To a three-necked flask, were added 4-amino-2-butoxy-7-iodo-5-((2-(trimethylsilyl)ethoxy)methyl)pyrrolo[3,2-d]pyrimidine (4.00 g, 8.65 mmol), 5-(1-piperidyl)-1-pentyne (1.57 g, 10.38 mmol), bis(triphenylphosphine)palladium (II) dichloride (607 mg, 865.00 μmol) and triethylamine (2.63 g, 25.95 mmol) in acetonitrile (60 mL). The reaction mixture was stirred at 30° C. for 12 hours after swept by nitrogen gas for 3 times. The reaction mixture was filtered and the filtrate was concentrated in vacuum. The residue was purified by silica gel chromatography (column height: 250 mm, diameter: 100 mm, 100-200 mesh silica gel, petroleum ether/ethyl acetate=3/1, 0/1) to afford 4-amino-2-butoxy-7-[5-(1-piperidyl)pent-1-ynyl]-5-((2-trimethylsilyl)ethoxy)methyl) pyrrolo[3,2-d]pyrimidine (2.00 g, 47.60% yield). MS (ESI) m/z: 486 [M+H⁺].

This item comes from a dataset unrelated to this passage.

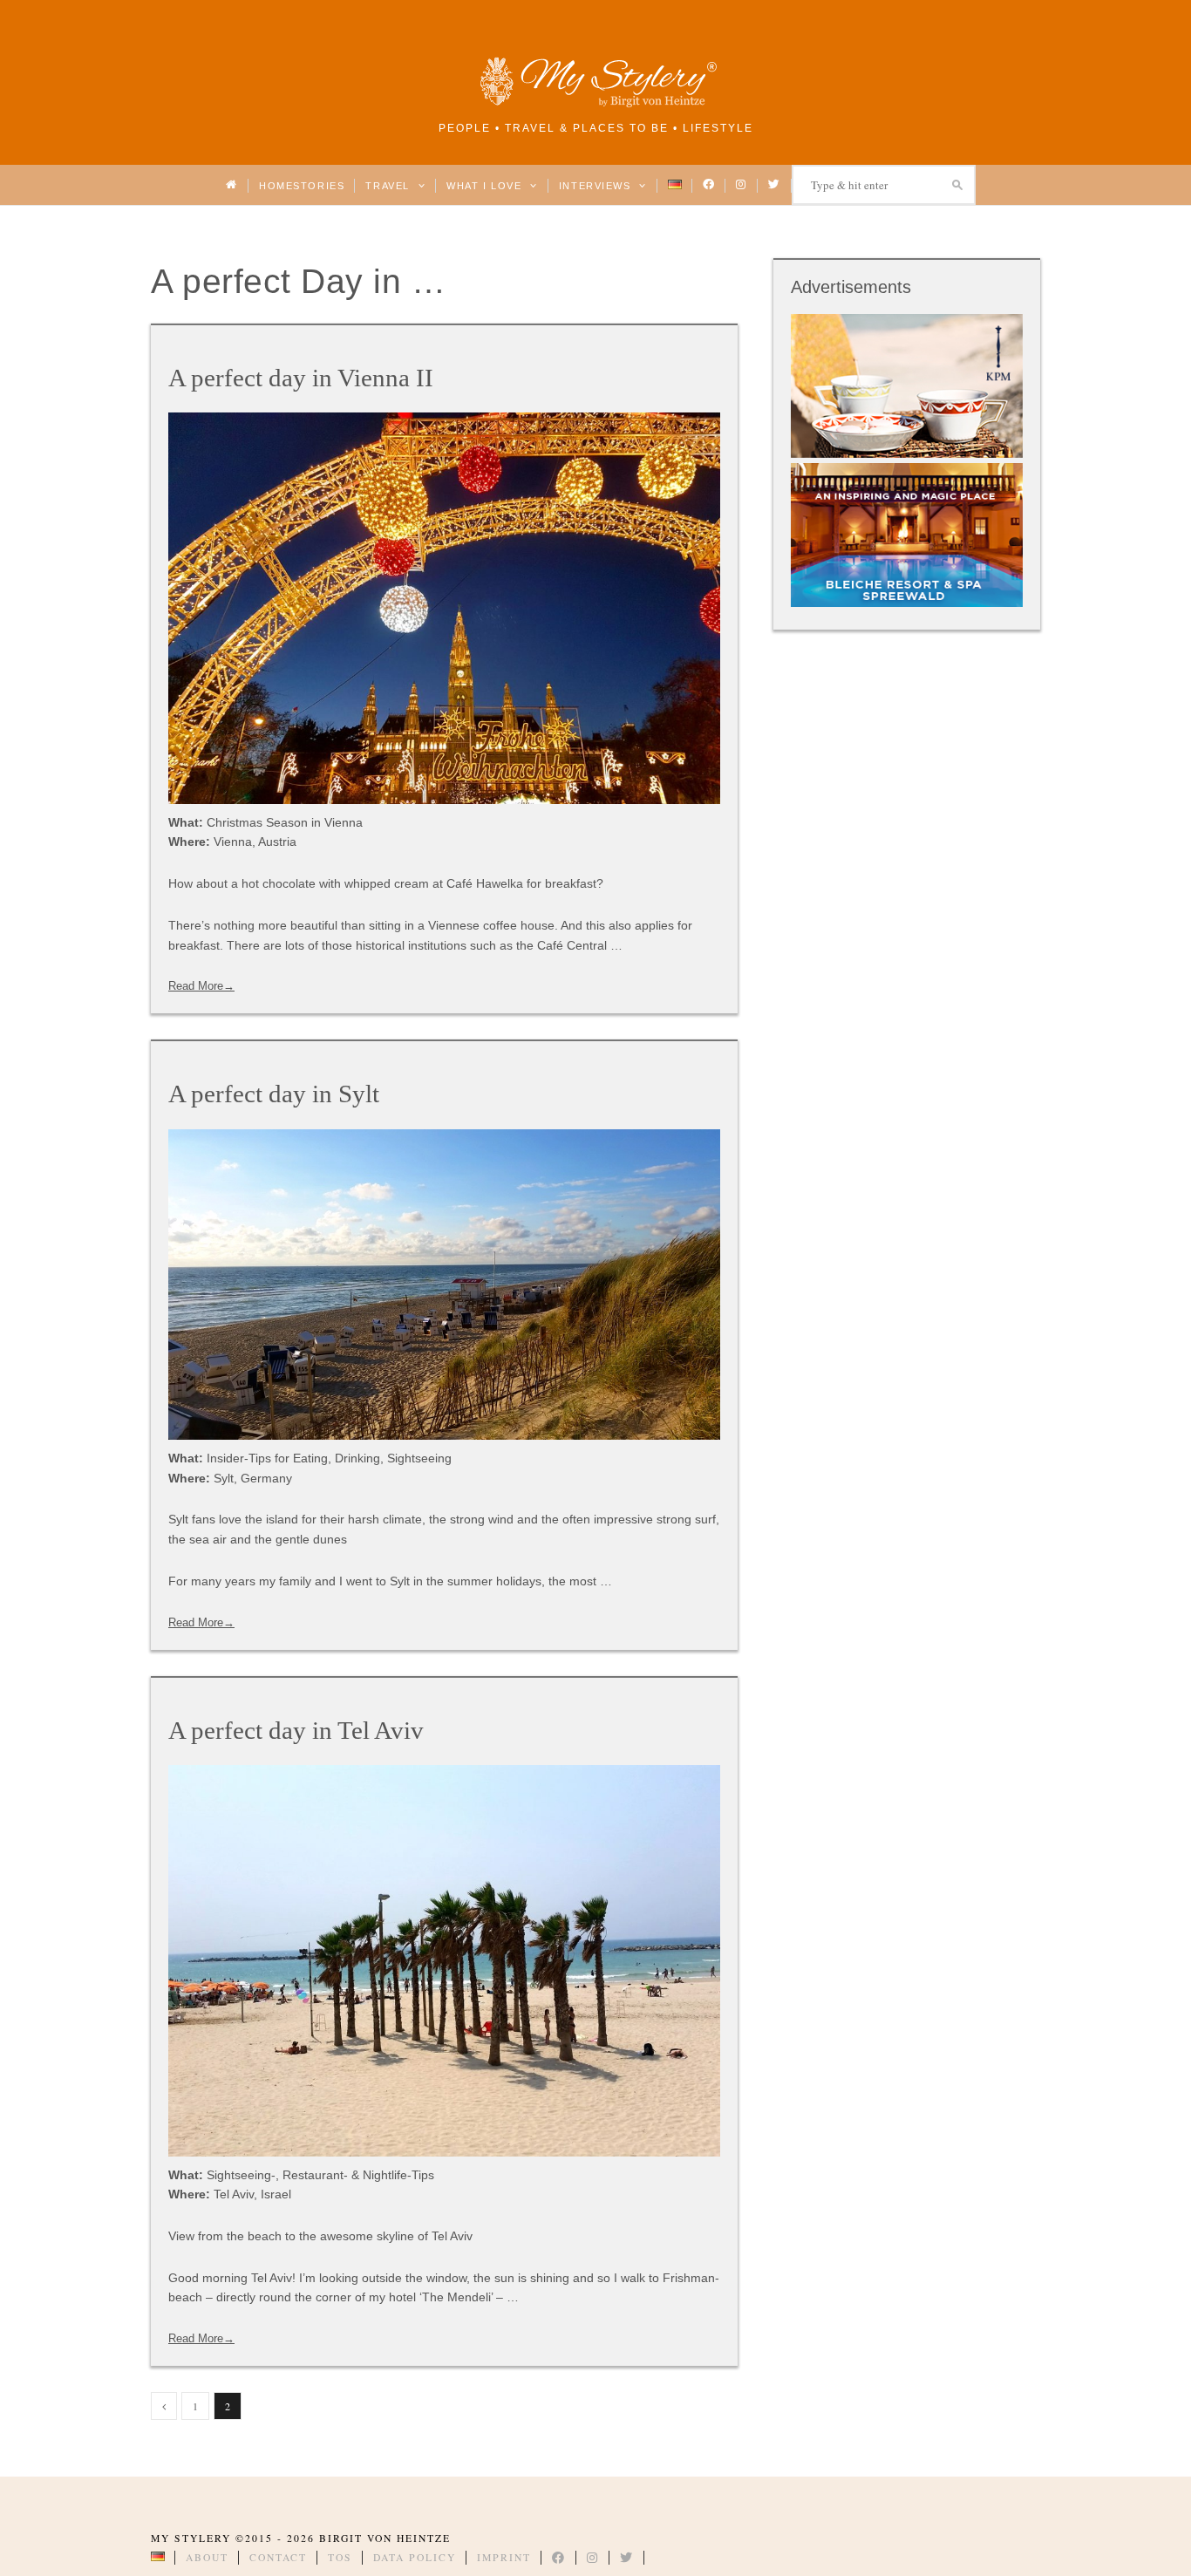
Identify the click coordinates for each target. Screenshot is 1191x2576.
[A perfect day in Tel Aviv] (444, 1961)
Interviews (597, 186)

Step F: synthesis of 4-amino-2-butoxy-7-(5-(1-piperidyl)pentyl]-5-((2-trimethylsilyl) ethoxy)methyl)pyrrolo[3,2-d]pyrimidine

4-amino-2-butoxy-7-[5-(1-piperidyl)pent-1-ynyl]-5-(2-trimethylsilyl)ethoxy)methyl)pyrrolo[3,2-d]pyrimidine (2.10 g, 4.32 mmol) was dissolved in methanol (30 mL), palladium hydroxide/carbon (w/w: 10%, 0.20 g) was added under nitrogen atmosphere. The reaction mixture was purged with hydrogen gas for 5 times and stirred under hydrogen atmosphere (50 psi) at 30° C. for 48 hours. LC-MS showed the starting material was consumed completely. The reaction mixture was filtered and the cake was washed with methanol repeated, the filtrate was combined and concentrated under vacuum to give 4-amino-2-butoxy-7-(5-(1-piperidyl)pentyl]-5-((2-trimethylsilyl) ethoxy)methyl)pyrrolo[3,2-d]pyrimidine (1.80 g, 85.43% yield) as brown oil which was used directly for the next step. MS (ESI) m/z: 490 [M+H⁺].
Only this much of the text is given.